• Problem requirements: In the entries that follow, find the word "agent" and report each line it is on.

• Dataset records:
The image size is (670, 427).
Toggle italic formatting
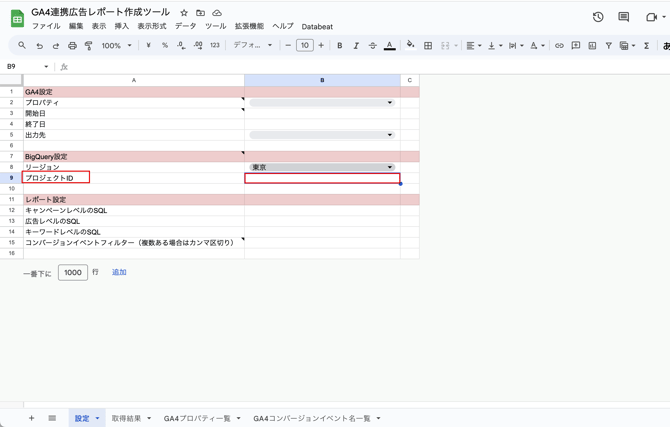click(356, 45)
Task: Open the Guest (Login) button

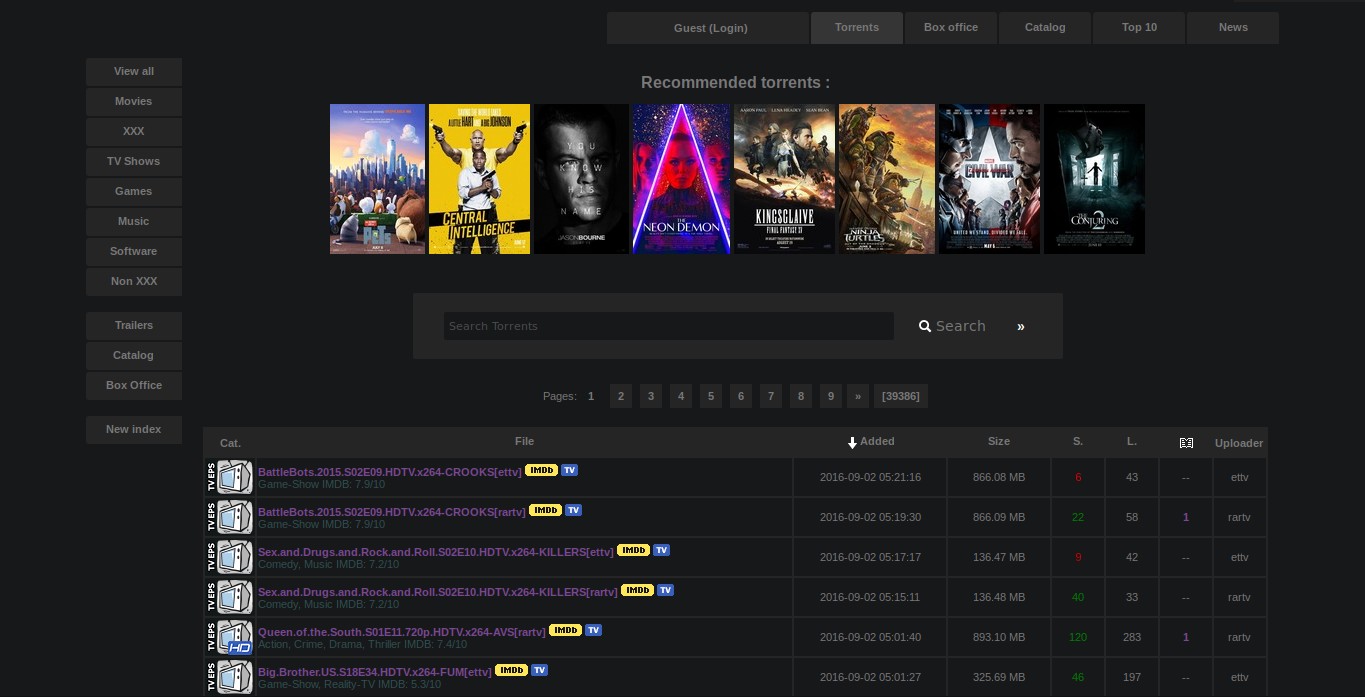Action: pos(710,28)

...

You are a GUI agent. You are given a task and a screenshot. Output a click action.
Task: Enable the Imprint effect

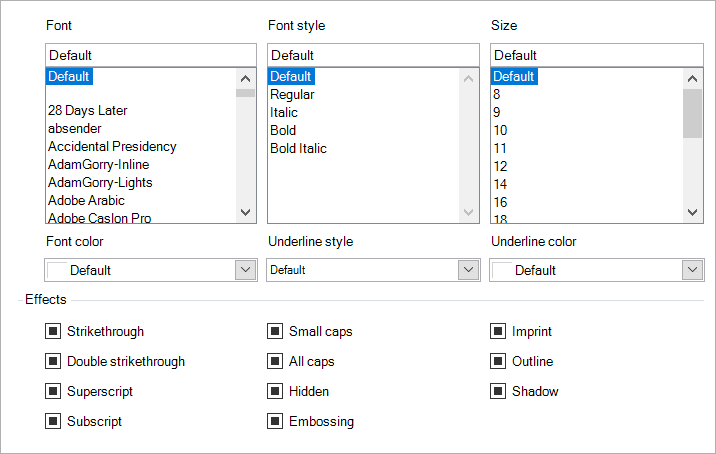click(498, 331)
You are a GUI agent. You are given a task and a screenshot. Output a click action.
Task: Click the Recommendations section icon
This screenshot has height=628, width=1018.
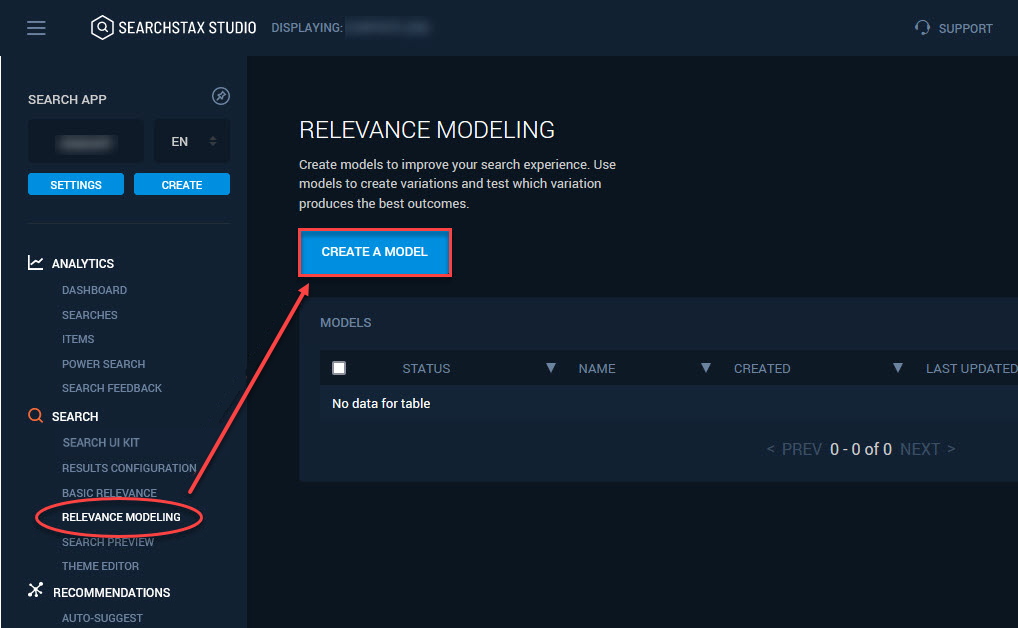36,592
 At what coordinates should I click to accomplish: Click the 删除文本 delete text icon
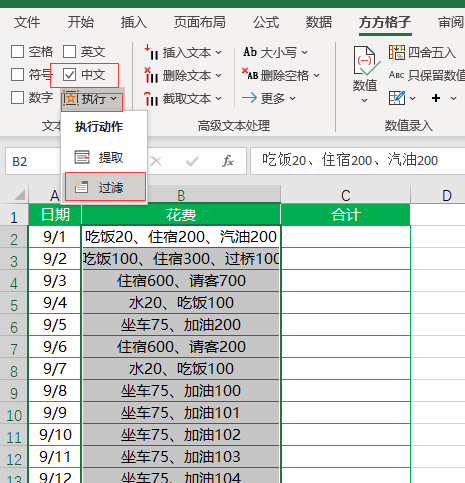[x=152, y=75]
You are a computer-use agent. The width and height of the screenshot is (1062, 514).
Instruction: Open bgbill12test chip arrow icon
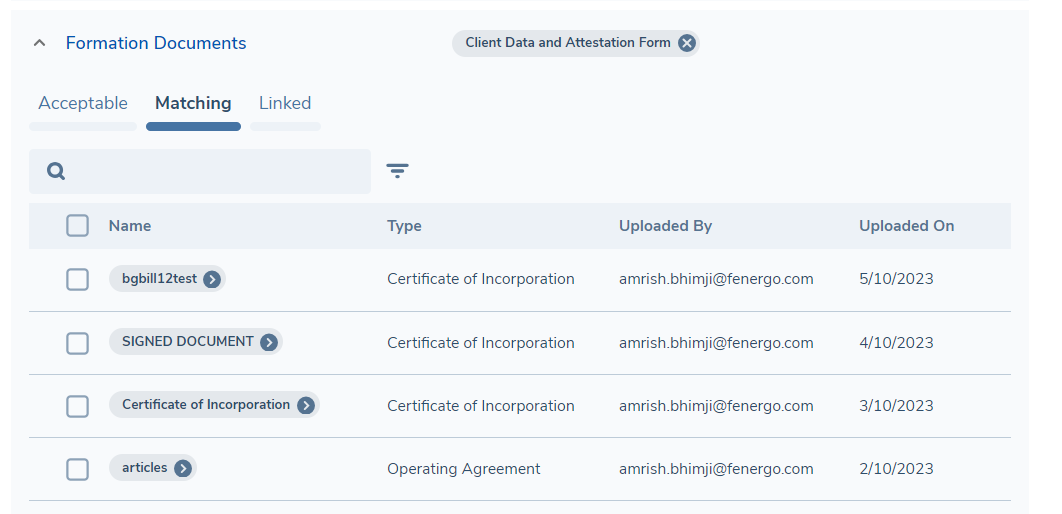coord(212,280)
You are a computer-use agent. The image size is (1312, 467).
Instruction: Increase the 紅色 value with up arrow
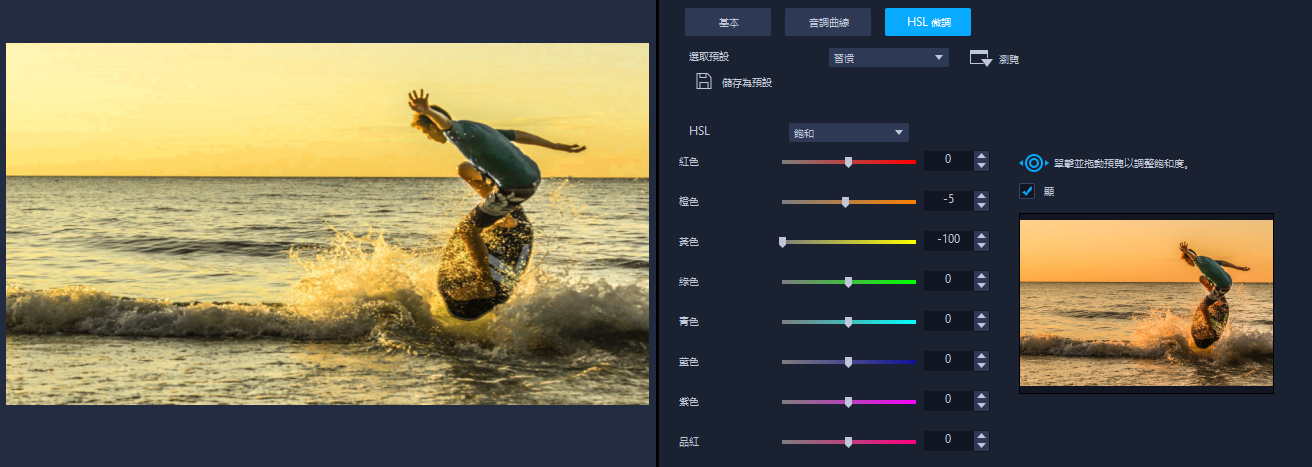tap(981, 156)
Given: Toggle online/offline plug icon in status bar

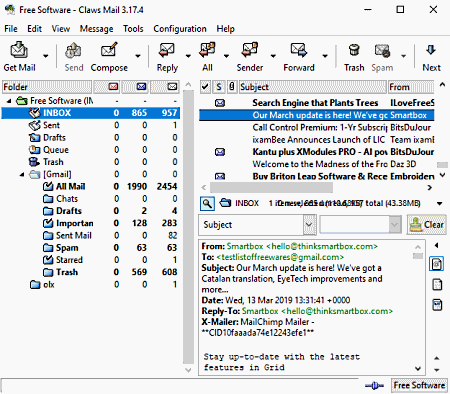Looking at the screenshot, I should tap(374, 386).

==

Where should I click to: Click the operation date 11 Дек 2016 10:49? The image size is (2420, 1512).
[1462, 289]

• Response box:
You are a GUI agent. You are given a task and a screenshot. Output a click action.
You are a GUI agent. You are given a task and a screenshot. Output a click action.
You are a computer-use agent. The width and height of the screenshot is (1062, 514).
You are a computer-use agent. The image size is (1312, 467).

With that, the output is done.